● WHAT YOU WILL DO:
Quote the blog post verbatim from "Well I was really" up to and including "the locals there!".

● SELECTED PASSAGE:
Begin

Well the Siddhartha was a Hindu Prince after all, so no surprise! :P

Team Baros United

After the ceremony we went back to the hotel first to wait for my cousins and aunt to change before we head out again to have dinner before we go back! I had so much food the whole of yesterday so I decided to just eat the food without rice for dinner. Then after that my cousins and I went back to my hometown, while the rest went back to the hotel and my aunt to Jakarta. We're gonna rendezvous again next Sunday mwahaha. Can't wait for the wedding reception!

I only had 3 hours of sleep on Thursday night so I got knocked out in the car right away. Felt so embarrassed last night when I was talking rubbish with my cousin Febi in a convo because I was drifting away haha. Then I got knocked out once I reached home. And had a fabulous sleep last night.

Alright that's all for that short but fun trip to Cipanas yesterday! Sometimes I can't believe that my cousins and I are all grown ups now. One by one we're getting married, some of us have kids already and soon we'll be like... Uncles and aunties. Well technically we are all now haha. Well, time moves on! I wish it can slow down a little bit but nahh, it always goes on right. Alrighty I will see you again soon. 

Saturday 8 December 2018

Open For Business

Well I was really busy the past three days, so I wasn't able to write about what happened on Wednesday :P Anyway we... Opened a new shop! Haha. So beside the current shop where we're selling farming goods and pesticides etc, we also opened a shop selling household goods mwahaha. From pots and pans, to glasses and plates and so on. It was a random idea we came up with earlier this year and it's finally come to a fruition now heh. So yes, exciting times ahead!

Business so far is doing good since Wednesday, where we opened the shop. It's not as much as the farming shop cause come to think of it, it's not everyday where people would break a plate, spoil a pot/pan and so on haha. Whereas people always need fertilisers, pesticides, fungicides etc once their products are finished. But it's okay, I'm not really into the "money". Just wanna help the locals there!

You know come to think of it, making money was never my main intention of opening the farming shop. I just thought it was a strategic place, because we're surrounded by farming lands. And thus I thought it would be great to have a shop here, as farmers won't have to go to town to get the stuff they need. Cause before the shop opened, even us (the farm) have to go to town to buy the stuff we need. The town is about 10 KM away so yeah, I reckon it helps a lot to have a shop there.

So similarly for this new shop, I just hope that my existence there would help the locals to get their household needs. Also come to think of it, there isn't a household shop nearby our area! :O 

I've always believed that the universe will help you as long as your intention is good. It may not give you an excess, but enough to take care of you I guess? Also when it comes to money, we won't have enough right heh. Think about it, we always want more and crave more isn't it haha.

Anyway I hope the new shop will run smoothly. And may it benefit a lot of people around us.

End

● DATA LINES:
Begin

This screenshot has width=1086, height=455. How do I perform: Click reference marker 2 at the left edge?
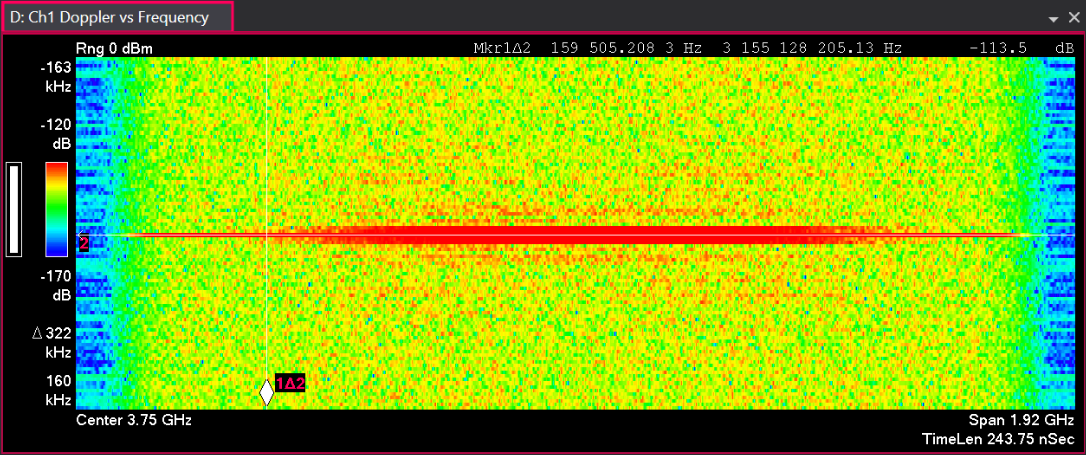coord(84,243)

End

● WRITTEN ANSWER:
Well I was really busy the past three days, so I wasn't able to write about what happened on Wednesday :P Anyway we... Opened a new shop! Haha. So beside the current shop where we're selling farming goods and pesticides etc, we also opened a shop selling household goods mwahaha. From pots and pans, to glasses and plates and so on. It was a random idea we came up with earlier this year and it's finally come to a fruition now heh. So yes, exciting times ahead!

Business so far is doing good since Wednesday, where we opened the shop. It's not as much as the farming shop cause come to think of it, it's not everyday where people would break a plate, spoil a pot/pan and so on haha. Whereas people always need fertilisers, pesticides, fungicides etc once their products are finished. But it's okay, I'm not really into the "money". Just wanna help the locals there!